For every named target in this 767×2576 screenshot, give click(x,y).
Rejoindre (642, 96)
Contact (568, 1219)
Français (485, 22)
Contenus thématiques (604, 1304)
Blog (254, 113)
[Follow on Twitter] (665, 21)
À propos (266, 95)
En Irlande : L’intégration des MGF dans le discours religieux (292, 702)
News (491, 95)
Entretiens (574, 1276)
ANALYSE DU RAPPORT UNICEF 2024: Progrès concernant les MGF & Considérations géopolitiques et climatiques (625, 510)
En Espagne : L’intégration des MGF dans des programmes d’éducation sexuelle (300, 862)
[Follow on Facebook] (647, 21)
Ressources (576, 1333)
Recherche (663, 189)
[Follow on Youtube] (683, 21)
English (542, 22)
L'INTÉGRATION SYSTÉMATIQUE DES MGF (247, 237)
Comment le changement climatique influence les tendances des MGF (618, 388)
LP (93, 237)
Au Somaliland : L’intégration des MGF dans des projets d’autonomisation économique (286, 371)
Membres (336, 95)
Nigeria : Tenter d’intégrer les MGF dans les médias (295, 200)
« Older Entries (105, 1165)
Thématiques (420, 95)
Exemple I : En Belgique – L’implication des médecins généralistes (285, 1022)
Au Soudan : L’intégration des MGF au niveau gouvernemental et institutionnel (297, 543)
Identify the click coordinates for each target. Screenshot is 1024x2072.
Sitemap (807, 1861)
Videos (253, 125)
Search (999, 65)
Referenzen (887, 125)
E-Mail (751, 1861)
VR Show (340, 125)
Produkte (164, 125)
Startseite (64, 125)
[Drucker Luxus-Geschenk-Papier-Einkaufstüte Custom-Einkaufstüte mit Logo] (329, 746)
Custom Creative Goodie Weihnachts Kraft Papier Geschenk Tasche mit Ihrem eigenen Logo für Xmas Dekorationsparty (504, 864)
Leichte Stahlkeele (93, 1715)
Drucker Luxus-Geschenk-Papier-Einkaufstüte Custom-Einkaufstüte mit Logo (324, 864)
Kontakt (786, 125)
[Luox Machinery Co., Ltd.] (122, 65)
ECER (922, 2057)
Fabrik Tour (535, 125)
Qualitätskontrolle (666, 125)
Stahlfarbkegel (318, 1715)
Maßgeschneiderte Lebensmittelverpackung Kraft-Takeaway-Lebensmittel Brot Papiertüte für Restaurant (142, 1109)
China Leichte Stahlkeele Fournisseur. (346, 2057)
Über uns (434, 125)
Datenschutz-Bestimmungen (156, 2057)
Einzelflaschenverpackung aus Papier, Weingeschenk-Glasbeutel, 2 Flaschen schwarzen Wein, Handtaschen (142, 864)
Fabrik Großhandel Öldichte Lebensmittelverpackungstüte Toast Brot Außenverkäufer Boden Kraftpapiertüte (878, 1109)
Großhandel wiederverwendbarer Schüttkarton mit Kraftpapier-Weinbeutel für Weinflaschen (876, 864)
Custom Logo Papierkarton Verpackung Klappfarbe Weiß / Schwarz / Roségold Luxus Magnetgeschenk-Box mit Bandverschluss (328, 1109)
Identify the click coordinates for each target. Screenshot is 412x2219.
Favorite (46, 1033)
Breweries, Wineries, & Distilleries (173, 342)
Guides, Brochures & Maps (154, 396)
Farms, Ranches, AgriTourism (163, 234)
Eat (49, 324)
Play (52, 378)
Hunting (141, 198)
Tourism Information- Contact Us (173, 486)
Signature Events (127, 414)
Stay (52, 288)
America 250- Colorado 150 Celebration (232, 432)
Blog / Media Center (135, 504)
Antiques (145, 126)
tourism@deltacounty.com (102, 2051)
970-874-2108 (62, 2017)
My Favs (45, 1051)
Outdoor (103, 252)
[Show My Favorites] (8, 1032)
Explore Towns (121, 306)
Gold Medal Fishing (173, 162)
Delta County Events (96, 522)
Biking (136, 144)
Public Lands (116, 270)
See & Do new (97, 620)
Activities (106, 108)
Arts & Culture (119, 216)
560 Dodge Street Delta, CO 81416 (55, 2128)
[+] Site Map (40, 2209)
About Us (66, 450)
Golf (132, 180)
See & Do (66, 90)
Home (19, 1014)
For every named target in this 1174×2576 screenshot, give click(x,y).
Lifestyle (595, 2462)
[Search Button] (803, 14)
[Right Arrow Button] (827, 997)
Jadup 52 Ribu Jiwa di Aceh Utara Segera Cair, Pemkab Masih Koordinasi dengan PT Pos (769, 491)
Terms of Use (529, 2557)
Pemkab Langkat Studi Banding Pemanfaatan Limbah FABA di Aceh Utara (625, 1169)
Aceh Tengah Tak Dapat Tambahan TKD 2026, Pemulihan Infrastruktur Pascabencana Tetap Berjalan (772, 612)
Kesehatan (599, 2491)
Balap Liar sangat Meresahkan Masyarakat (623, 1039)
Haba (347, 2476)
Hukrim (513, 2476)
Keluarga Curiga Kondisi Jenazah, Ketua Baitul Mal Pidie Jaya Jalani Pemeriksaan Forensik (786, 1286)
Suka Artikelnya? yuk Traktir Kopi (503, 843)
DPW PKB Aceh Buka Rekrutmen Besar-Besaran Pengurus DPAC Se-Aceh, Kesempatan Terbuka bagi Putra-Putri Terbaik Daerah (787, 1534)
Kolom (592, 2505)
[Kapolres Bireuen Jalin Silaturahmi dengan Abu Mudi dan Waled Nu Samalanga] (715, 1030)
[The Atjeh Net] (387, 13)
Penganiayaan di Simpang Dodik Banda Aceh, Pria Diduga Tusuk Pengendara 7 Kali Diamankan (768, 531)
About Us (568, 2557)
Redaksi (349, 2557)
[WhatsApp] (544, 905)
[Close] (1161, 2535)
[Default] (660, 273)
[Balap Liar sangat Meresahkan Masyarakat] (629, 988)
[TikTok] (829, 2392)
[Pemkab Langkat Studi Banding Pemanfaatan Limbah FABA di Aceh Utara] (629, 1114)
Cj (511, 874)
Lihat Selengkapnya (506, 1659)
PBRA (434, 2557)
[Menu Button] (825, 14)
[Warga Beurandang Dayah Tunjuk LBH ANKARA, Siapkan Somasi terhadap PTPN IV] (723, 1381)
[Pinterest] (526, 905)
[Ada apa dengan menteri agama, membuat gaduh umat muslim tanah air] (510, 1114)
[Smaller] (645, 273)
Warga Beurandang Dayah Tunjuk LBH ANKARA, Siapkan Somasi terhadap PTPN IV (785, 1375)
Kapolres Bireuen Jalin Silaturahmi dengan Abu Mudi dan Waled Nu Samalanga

━━━

[About this task] Using the entries above, give back exactly the line containing "Breweries, Wineries, &", the line containing "Terms of Use (529, 2557)", and every line between them, and nothing else.

[Result of the task]
Breweries, Wineries, & Distilleries (173, 342)
Guides, Brochures & Maps (154, 396)
Farms, Ranches, AgriTourism (163, 234)
Eat (49, 324)
Play (52, 378)
Hunting (141, 198)
Tourism Information- Contact Us (173, 486)
Signature Events (127, 414)
Stay (52, 288)
America 250- Colorado 150 Celebration (232, 432)
Blog / Media Center (135, 504)
Antiques (145, 126)
tourism@deltacounty.com (102, 2051)
970-874-2108 (62, 2017)
My Favs (45, 1051)
Outdoor (103, 252)
[Show My Favorites] (8, 1032)
Explore Towns (121, 306)
Gold Medal Fishing (173, 162)
Delta County Events (96, 522)
Biking (136, 144)
Public Lands (116, 270)
See & Do new (97, 620)
Activities (106, 108)
Arts & Culture (119, 216)
560 Dodge Street Delta, CO 81416 (55, 2128)
[+] Site Map (40, 2209)
About Us (66, 450)
Golf (132, 180)
See & Do (66, 90)
Home (19, 1014)
For every named target in this 1174×2576 screenshot, give click(x,y).
Lifestyle (595, 2462)
[Search Button] (803, 14)
[Right Arrow Button] (827, 997)
Jadup 52 Ribu Jiwa di Aceh Utara Segera Cair, Pemkab Masih Koordinasi dengan PT Pos (769, 491)
Terms of Use (529, 2557)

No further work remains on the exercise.